Ailier reconverti, Bouna Sarr profite de l’absence de concurrence pour obtenir une reconnaissance, à l’instar des défenseurs brésiliens, des concepteurs de lunettes WC ou des champions olympiques de biathlon. Cette crise de vocation favorise les opportunistes bien conscients qu’au royaume des aveugles, les borgnes sont rois. Le latéral moderne a suivi les mêmes cours de marketing que cet ex-étudiant en école de commerce désormais propriétaire d’une épicerie vegan à Paris. Le temps des défenseurs durs sur l’homme n’est plus : désormais, le métier attire les offensifs trop mauvais pour exister devant le but, des laissés-pour-compte qu’on aligne à un poste indéchiffrable. À l’époque de Cyril Rool, la donne était simple : le latéral réussissait son match s’il le terminait avec un carton jaune et la jambe d’un adversaire sous le bras. Aujourd’hui, qui est capable de déterminer la valeur de sa prestation ? La philosophie guardiolesque a contaminé le reste de l’Europe, obligeant d’honnêtes citoyens, bouchers de père en fils, à évoluer au-delà de la ligne médiane.

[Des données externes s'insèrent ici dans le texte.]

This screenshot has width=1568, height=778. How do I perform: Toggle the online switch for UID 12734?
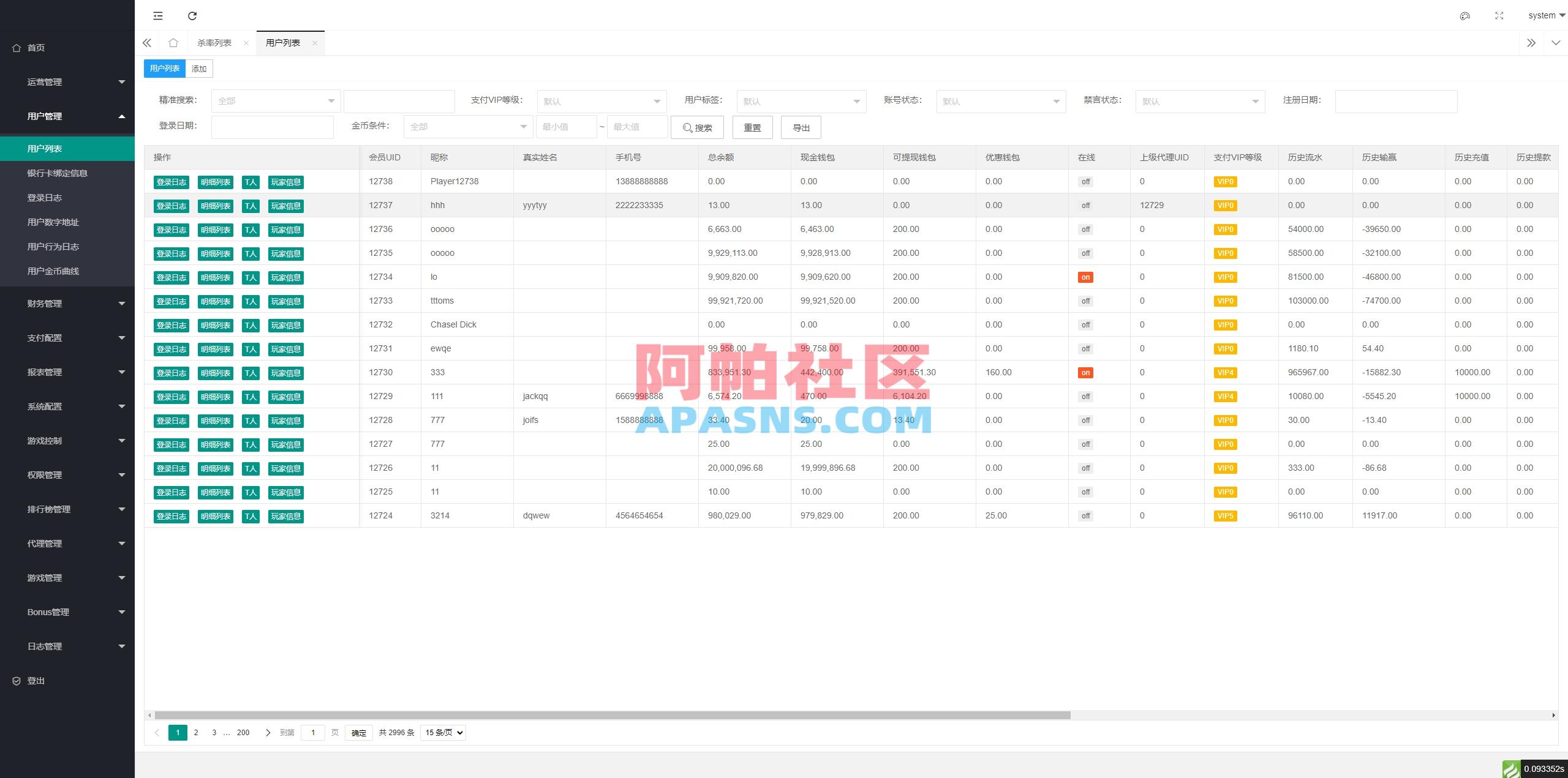tap(1085, 277)
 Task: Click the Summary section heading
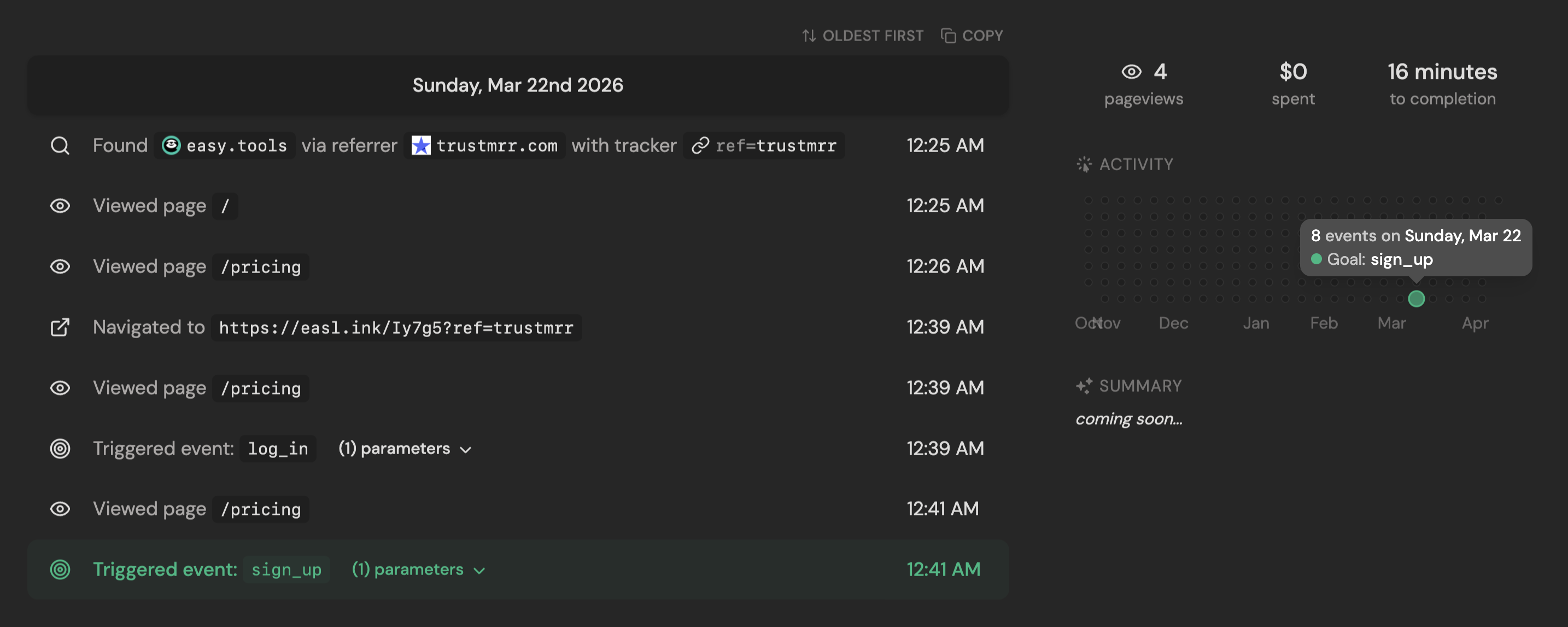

L’avenir s’annonce sombre. La jeunesse décadente perd sa virginité à douze ans, écoute Bigflo et Oli, insulte ses aînés et ne jure que par les attaquants. Lorsqu’un enfant s’écarte de la norme, il est systématiquement humilié par ses camarades, si bien que plus aucun collégien ne souhaite devenir latéral. Excepté un unique spécimen : Baptiste, 14 ans, premier de sa classe au collège Camélia Jordana de Nevers et récemment placé en institut spécialisé. Selon l’équipe de chercheurs qui le supervise, il souffre de troubles graves (sentiment de persécution, hyperactivité, addiction aux réseaux sociaux) qui devraient le conduire à une carrière de terroriste voire, dans le pire des cas, de Patrice Evra.